D. Selon l’art. 13 alinéa 1 du règlement du Conseil suisse la presse, la présidence traite les plaintes qui, dans leurs éléments essentiels, concordent avec des cas déjà traités par le Conseil de la presse ou qui revêtent une importance mineure. Le 8 août 2018 le Conseil de la presse informe donc les parties que la plainte sera traitée par la présidence du Conseil.

E. Le 9 août 2018, le plaignant adresse au Conseil de la presse une prise de position en réponse à celle de Philippe Favre.
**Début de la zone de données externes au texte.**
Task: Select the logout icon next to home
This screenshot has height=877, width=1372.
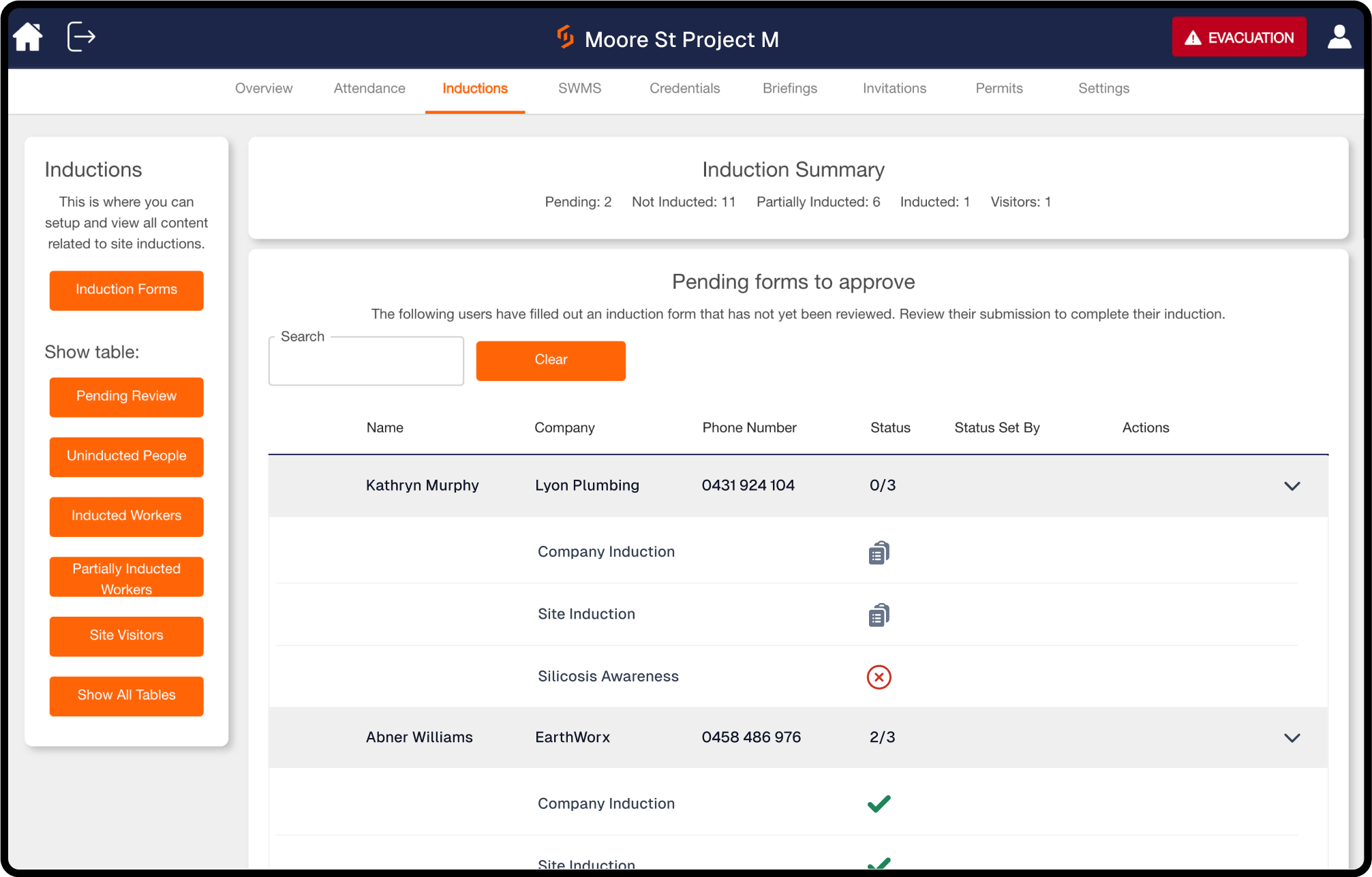Action: pyautogui.click(x=80, y=37)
En application du chiffre 12, alinéa 2 de son règlement, le Conseil de la presse ne prend pas en considération cette réplique du plaignant.

F. La présidence du Conseil suisse de la presse, composée de Dominique von Burg (président), Francesca Snider (vice-présidente) et de Max Trossmann (vice-président), a traité la présente prise de position le x décembre 2018 par voie de correspondance.

II. Considérants

1. Il est vrai que la plainte est insatisfaisante sur le plan formel puisqu’elle aurait dû préciser le chiffre de la «Déclaration» prétendument violé. Toutefois, dans sa pratique constante, le Conseil de la presse accepte une telle plainte lorsque sa rédaction fait ressortir de manière évidente quelle est la norme déontologique visée. A défaut d’ailleurs, plutôt que de ne pas entrer en matière, le Conseil de la presse demande au plaignant d’apporter la précision demandée. Ce qui en l’occurrence n’était pas nécessaire.
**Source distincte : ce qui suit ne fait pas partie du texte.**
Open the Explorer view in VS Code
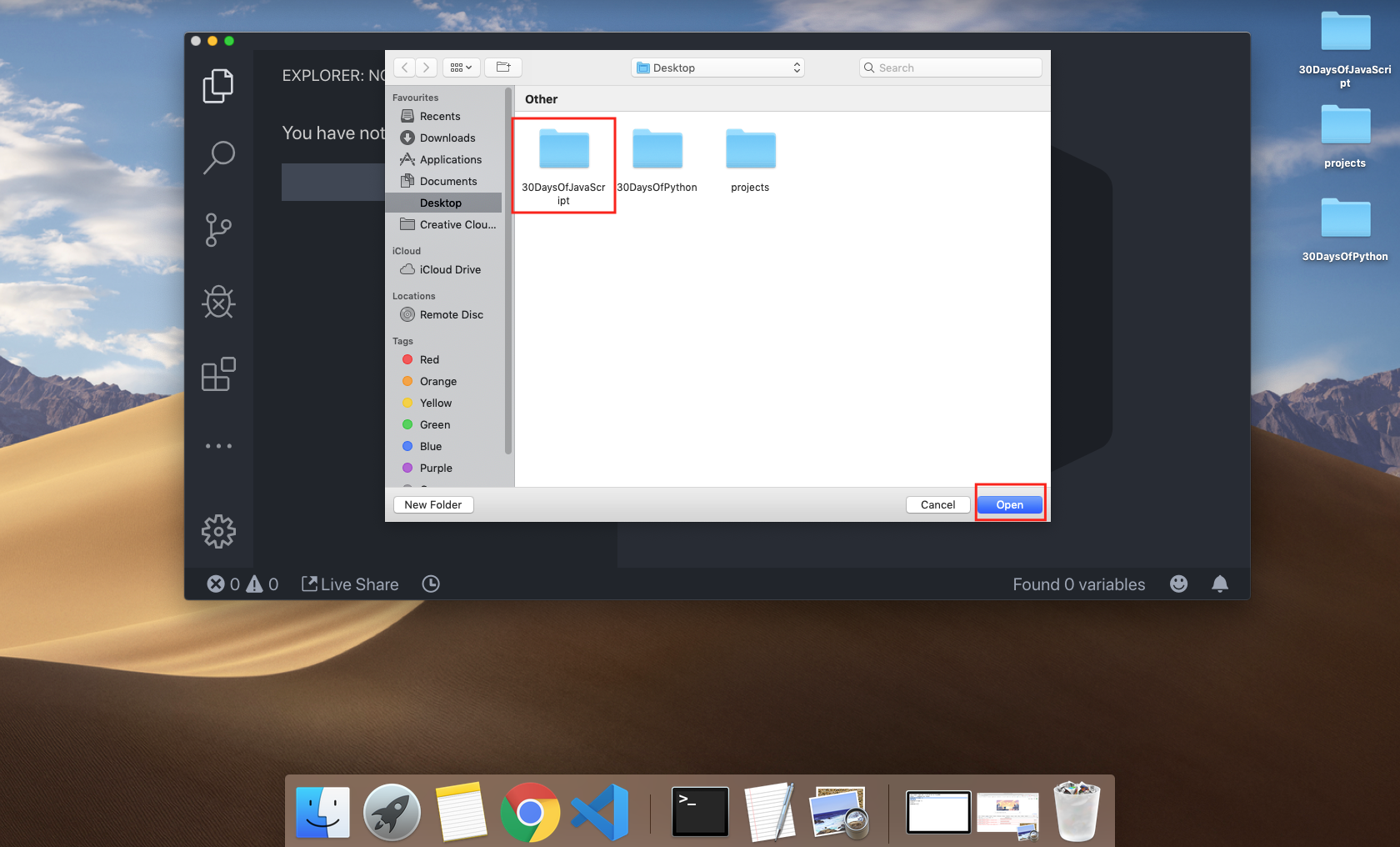Screen dimensions: 1400x847 (x=218, y=85)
2. Sur le fond, le Conseil de la presse admet avec le plaignant que le terme «défenseurs du port d’armes» manque de précision. Mais dans le contexte de l’article, cette imprécision ne revêt pas une grande importance. Et comme le fait justement remarquer le rédacteur en chef de «20 Minutes», l’article est parfaitement compréhensible par l’ensemble du public. Le chiffre 1 de la «Déclaration» n’est donc pas violé.

III. Conclusions

1. La plainte est rejetée.

2. En publiant l’article intitulé «Le lobby des armes reprend espoir», «20 Minutes» n’a pas violé le chiffre 1 de la «Déclaration des devoirs et des droits du/de la journaliste».